WHAT THE TASK ASKS:
Please retype the line that contains "Instruction: Open the messages envelope icon" and all lines that follow it to the end of the entries below, exactly as they stand, with nothing added.

RECORDS PROVIDED:
· · · ·

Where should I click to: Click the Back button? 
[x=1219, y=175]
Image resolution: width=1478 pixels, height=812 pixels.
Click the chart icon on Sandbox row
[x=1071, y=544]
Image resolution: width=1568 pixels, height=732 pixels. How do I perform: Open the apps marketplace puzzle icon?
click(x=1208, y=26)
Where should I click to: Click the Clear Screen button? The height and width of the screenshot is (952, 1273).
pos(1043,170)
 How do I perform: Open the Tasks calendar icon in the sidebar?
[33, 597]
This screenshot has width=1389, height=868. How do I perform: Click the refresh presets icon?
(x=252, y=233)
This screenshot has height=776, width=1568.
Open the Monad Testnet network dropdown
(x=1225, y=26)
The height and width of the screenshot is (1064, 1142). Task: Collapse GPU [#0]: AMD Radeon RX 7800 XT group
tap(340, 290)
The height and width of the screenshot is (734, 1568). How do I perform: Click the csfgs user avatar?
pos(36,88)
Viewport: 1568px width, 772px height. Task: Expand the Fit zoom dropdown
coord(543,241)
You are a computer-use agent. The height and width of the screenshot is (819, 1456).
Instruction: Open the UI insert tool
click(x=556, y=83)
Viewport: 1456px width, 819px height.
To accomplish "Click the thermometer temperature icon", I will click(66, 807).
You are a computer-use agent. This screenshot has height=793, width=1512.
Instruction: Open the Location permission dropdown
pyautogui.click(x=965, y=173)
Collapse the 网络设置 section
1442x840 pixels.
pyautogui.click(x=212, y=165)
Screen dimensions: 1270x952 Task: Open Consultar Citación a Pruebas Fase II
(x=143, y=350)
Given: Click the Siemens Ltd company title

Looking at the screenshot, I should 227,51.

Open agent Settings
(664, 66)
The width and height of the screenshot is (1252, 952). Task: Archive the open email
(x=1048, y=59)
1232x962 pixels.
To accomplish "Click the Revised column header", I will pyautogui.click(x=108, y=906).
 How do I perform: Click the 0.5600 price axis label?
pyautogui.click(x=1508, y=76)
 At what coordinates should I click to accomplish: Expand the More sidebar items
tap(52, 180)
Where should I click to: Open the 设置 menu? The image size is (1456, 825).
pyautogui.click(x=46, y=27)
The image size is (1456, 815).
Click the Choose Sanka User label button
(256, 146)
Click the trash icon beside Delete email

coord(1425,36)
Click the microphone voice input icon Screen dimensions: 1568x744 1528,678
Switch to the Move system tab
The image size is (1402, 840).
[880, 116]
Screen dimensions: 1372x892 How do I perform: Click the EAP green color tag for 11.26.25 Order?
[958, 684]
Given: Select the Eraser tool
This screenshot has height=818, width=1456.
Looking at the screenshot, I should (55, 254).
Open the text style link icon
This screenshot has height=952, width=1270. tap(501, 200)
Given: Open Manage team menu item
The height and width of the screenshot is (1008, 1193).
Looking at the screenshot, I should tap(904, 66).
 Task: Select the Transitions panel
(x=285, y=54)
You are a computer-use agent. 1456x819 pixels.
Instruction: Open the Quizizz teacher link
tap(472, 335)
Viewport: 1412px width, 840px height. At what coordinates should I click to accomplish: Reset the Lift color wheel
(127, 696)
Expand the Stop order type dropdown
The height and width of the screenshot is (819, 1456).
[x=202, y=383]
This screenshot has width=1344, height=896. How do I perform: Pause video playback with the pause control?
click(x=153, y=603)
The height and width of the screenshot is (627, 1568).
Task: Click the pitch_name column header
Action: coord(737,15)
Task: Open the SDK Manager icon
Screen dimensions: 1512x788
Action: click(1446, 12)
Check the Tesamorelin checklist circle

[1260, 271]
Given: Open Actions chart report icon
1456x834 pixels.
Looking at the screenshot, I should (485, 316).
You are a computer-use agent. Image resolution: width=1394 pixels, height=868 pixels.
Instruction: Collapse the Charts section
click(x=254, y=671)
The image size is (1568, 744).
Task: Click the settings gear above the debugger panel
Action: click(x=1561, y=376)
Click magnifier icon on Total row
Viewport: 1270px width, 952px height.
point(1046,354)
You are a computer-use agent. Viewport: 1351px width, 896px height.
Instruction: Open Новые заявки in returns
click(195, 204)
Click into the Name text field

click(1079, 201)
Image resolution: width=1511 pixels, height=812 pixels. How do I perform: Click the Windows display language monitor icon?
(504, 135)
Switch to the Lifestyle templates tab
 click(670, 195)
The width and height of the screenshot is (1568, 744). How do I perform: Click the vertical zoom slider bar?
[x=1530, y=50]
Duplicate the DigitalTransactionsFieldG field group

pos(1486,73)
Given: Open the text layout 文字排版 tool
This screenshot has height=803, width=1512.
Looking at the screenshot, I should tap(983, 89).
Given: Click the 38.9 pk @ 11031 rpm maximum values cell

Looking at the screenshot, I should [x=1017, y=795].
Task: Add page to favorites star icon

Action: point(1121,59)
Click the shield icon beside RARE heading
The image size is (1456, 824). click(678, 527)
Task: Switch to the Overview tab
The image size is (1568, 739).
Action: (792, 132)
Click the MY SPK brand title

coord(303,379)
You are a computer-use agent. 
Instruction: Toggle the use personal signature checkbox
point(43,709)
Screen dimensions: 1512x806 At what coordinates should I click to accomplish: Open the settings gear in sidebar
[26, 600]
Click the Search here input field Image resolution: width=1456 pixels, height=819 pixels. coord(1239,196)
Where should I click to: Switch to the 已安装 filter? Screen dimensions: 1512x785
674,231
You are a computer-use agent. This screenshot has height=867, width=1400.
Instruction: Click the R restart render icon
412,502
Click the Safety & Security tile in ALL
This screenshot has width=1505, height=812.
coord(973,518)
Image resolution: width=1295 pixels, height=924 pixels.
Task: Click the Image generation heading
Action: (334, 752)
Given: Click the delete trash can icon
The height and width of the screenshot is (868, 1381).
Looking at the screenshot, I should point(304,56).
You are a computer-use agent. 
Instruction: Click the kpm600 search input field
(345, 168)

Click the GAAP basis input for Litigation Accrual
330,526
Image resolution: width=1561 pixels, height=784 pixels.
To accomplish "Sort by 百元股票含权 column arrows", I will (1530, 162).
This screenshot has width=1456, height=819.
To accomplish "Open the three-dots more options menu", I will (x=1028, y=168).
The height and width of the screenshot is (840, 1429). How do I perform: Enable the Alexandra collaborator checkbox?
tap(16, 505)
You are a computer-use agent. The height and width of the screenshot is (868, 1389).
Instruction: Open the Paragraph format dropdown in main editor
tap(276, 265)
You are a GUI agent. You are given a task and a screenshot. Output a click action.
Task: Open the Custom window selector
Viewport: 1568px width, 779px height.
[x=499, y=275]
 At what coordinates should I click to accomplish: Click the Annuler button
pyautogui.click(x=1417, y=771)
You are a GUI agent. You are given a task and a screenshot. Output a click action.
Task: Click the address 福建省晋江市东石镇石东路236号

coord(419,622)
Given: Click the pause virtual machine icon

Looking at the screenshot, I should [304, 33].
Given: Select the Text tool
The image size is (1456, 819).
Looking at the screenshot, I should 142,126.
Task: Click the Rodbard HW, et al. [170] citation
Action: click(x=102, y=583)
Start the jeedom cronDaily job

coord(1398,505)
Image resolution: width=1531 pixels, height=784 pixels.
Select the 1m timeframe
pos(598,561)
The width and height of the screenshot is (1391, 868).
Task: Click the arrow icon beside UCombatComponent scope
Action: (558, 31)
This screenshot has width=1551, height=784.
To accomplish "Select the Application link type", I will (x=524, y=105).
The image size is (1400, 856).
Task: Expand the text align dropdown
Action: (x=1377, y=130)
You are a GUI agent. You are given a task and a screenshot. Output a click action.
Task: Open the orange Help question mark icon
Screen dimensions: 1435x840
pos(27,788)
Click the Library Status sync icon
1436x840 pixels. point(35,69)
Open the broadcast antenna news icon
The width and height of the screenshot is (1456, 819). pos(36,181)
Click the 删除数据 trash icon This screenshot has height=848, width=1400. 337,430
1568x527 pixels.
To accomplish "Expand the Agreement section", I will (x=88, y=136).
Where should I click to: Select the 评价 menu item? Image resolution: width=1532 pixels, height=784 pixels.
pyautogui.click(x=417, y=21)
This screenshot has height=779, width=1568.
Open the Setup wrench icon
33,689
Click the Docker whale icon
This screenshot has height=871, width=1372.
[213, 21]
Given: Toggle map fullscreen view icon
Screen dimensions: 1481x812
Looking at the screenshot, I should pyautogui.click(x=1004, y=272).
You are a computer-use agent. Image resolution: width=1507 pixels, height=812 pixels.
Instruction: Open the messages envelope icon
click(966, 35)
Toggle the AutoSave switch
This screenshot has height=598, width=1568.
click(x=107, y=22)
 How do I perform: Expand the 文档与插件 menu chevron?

· · · ·

WRITTEN RESPONSE:
Instruction: Open the messages envelope icon
click(966, 35)
Toggle the AutoSave switch
This screenshot has height=598, width=1568.
click(x=107, y=22)
 How do I perform: Expand the 文档与插件 menu chevron?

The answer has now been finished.